SUR LES ROUTES DE LA FAIM

Dossier : Arts, Lettres et SciencesMagazine N°668 Octobre 2011Par : Marcel Cassou (61)Rédacteur : Philippe Bonnamy (61)

Sur les routes de la faim - CouvertureDepuis le temps que je le connais (depuis la pre­mière), je croyais tout connaître de Mar­cel Cas­sou. Eh bien non ! Il a fal­lu la publi­ca­tion de Sur les routes de la faim, à l’origine presque un simple rap­port d’activité à l’attention des spon­sors de ses aven­tures, pour décou­vrir qu’il avait aus­si créé et ani­mé pen­dant sept ans une ONG. Celle-ci a joué un rôle recon­nu et émi­nent dans l’acheminement des secours à cer­tains sinis­trés du Sahel pen­dant la séche­resse épou­van­table qu’a connue cette région tout au long des années soixante-dix.

C’est bien Cas­sou de l’avoir fait en toute dis­cré­tion, et s’il en par­tage le mérite avec la cin­quan­taine de béné­voles qui ont aus­si par­ti­ci­pé à l’odyssée, c’est indé­nia­ble­ment lui qui a don­né l’impulsion ini­tiale, réuni les moyens et les finan­ce­ments, en un mot : ren­du l’exploit faisable.

========

> Consigne
Dans l'extrait sur les routes de la faim, reprenez le passage allant de « Dossier : Arts, Lettres » à « des années soixante-dix. » en substituant « Niger » à « Sahel ». Le matériel n'est d'aucune utilité ici.

========

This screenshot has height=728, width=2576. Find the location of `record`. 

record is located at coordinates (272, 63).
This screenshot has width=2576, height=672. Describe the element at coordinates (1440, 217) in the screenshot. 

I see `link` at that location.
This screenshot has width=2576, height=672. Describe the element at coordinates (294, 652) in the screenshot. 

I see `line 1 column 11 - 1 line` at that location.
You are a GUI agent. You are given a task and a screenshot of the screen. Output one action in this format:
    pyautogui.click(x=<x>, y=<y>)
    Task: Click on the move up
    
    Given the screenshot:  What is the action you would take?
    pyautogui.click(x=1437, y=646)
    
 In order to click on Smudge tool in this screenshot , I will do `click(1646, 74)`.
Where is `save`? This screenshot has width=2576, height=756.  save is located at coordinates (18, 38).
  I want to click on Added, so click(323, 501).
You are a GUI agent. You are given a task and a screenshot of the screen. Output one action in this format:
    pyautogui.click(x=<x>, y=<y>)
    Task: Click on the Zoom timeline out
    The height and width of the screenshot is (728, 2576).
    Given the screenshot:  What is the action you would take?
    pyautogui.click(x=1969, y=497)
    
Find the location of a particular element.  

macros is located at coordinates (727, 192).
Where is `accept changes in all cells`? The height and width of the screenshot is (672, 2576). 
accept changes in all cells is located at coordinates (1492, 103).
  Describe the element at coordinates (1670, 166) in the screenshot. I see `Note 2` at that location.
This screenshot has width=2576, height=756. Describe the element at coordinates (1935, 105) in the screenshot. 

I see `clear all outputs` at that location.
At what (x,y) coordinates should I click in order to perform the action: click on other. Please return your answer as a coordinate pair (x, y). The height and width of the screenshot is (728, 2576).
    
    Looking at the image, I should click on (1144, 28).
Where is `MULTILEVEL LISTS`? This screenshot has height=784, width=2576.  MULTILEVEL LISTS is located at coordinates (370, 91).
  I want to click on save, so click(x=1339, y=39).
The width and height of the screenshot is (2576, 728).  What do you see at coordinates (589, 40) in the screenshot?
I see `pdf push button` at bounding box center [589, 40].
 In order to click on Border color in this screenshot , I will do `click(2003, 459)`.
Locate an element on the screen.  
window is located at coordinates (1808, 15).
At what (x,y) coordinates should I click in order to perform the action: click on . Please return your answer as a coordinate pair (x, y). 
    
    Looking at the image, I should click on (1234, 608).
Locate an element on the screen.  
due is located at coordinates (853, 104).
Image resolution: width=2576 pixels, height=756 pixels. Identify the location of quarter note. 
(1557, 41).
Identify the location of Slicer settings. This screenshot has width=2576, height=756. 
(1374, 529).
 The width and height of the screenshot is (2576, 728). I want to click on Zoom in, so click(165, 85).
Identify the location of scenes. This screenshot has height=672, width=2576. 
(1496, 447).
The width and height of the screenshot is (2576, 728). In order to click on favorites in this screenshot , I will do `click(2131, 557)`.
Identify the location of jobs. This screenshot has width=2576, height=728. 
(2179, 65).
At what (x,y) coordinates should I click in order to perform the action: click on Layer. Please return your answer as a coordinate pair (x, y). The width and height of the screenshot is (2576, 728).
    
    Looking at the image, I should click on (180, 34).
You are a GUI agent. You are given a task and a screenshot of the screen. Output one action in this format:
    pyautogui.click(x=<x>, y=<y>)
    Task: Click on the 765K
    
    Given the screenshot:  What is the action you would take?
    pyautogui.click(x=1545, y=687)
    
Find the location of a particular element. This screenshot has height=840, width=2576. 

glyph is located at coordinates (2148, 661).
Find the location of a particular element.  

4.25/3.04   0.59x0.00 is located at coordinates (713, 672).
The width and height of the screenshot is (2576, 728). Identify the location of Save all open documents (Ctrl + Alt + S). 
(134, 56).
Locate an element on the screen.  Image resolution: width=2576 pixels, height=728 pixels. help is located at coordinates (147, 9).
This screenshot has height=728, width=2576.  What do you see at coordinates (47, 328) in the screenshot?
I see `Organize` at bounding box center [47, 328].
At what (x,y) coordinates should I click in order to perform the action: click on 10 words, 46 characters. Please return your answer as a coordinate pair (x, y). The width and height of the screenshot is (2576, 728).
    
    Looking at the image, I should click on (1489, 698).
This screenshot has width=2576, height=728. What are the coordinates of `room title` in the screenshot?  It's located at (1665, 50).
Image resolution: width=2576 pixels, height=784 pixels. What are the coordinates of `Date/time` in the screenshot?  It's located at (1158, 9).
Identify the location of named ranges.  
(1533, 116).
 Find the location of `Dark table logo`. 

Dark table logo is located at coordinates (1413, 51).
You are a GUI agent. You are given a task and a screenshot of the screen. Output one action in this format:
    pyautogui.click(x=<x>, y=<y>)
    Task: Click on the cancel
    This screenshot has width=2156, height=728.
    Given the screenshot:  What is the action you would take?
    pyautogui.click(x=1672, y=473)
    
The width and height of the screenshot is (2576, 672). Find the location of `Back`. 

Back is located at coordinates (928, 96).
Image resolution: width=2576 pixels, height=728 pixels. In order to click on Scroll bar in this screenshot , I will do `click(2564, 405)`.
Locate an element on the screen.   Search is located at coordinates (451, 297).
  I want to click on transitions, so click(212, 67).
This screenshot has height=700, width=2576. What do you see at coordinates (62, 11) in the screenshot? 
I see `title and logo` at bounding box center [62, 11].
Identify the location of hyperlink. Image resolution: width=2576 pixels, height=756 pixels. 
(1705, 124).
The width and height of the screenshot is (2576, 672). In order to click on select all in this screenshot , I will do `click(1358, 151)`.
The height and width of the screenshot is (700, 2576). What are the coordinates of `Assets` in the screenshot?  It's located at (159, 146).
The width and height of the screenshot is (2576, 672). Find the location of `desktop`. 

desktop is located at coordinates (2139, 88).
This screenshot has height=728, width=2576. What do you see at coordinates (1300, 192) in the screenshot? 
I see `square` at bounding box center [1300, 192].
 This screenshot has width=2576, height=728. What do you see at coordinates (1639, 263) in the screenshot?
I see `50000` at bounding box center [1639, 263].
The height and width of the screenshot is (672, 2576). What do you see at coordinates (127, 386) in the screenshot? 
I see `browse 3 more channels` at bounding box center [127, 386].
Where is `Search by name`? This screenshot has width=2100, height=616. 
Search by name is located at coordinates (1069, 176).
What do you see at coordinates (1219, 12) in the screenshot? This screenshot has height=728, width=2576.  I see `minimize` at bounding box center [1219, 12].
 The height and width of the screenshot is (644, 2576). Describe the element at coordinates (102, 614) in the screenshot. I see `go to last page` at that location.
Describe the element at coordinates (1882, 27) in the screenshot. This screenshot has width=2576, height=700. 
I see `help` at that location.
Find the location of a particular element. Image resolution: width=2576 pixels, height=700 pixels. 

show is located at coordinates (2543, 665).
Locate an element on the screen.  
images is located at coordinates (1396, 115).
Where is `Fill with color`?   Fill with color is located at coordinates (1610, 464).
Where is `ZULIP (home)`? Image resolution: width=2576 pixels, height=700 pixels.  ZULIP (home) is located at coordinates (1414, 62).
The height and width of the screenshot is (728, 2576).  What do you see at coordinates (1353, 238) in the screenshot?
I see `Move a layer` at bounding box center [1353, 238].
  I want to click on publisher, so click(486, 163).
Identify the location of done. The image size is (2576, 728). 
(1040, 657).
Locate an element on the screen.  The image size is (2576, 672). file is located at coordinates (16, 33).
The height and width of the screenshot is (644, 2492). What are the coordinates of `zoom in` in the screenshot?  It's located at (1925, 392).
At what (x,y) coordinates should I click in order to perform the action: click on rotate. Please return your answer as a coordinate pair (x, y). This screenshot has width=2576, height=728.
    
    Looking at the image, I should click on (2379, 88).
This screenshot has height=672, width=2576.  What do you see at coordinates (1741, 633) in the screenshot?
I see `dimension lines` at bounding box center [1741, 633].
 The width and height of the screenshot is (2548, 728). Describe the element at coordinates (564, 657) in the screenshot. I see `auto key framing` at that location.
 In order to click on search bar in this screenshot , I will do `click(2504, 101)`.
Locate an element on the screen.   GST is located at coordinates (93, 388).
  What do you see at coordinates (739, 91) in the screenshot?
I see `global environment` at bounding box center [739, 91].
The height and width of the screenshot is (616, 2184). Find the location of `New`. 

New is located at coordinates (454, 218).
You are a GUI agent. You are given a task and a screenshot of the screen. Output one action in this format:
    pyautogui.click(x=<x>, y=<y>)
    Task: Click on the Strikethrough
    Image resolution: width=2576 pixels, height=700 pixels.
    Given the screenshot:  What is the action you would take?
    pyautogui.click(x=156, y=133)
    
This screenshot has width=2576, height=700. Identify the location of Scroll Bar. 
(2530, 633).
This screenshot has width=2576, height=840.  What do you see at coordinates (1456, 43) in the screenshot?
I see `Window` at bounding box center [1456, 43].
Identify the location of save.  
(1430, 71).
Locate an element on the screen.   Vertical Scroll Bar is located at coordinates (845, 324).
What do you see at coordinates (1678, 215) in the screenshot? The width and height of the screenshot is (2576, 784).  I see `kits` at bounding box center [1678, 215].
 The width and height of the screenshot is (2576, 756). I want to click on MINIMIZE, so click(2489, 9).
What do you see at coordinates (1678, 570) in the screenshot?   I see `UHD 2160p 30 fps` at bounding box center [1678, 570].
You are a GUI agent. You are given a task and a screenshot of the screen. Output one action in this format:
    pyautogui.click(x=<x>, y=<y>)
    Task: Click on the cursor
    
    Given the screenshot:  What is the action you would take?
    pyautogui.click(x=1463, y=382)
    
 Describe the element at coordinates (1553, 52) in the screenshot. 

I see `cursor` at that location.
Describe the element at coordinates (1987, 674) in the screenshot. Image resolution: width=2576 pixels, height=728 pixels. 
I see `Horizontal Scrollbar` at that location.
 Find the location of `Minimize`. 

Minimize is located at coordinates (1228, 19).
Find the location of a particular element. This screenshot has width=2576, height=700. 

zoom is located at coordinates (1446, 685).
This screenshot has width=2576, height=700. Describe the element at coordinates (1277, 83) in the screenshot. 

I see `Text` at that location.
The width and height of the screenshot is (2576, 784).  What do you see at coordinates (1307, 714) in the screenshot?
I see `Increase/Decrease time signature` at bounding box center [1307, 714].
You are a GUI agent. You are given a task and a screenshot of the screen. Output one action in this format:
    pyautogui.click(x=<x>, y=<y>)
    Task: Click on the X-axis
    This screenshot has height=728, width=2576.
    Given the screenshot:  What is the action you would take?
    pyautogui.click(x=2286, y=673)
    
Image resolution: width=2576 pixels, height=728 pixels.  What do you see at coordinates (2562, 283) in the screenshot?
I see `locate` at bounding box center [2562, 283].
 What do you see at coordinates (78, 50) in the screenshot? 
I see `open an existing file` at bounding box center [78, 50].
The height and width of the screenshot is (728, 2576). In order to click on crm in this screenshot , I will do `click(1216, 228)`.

========

> Réponse
Dossier : Arts, Lettres et SciencesMagazine N°668 Octobre 2011Par : Marcel Cassou (61)Rédacteur : Philippe Bonnamy (61)

Sur les routes de la faim - CouvertureDepuis le temps que je le connais (depuis la pre­mière), je croyais tout connaître de Mar­cel Cas­sou. Eh bien non ! Il a fal­lu la publi­ca­tion de Sur les routes de la faim, à l’origine presque un simple rap­port d’activité à l’attention des spon­sors de ses aven­tures, pour décou­vrir qu’il avait aus­si créé et ani­mé pen­dant sept ans une ONG. Celle-ci a joué un rôle recon­nu et émi­nent dans l’acheminement des secours à cer­tains sinis­trés du Niger pen­dant la séche­resse épou­van­table qu’a connue cette région tout au long des années soixante-dix.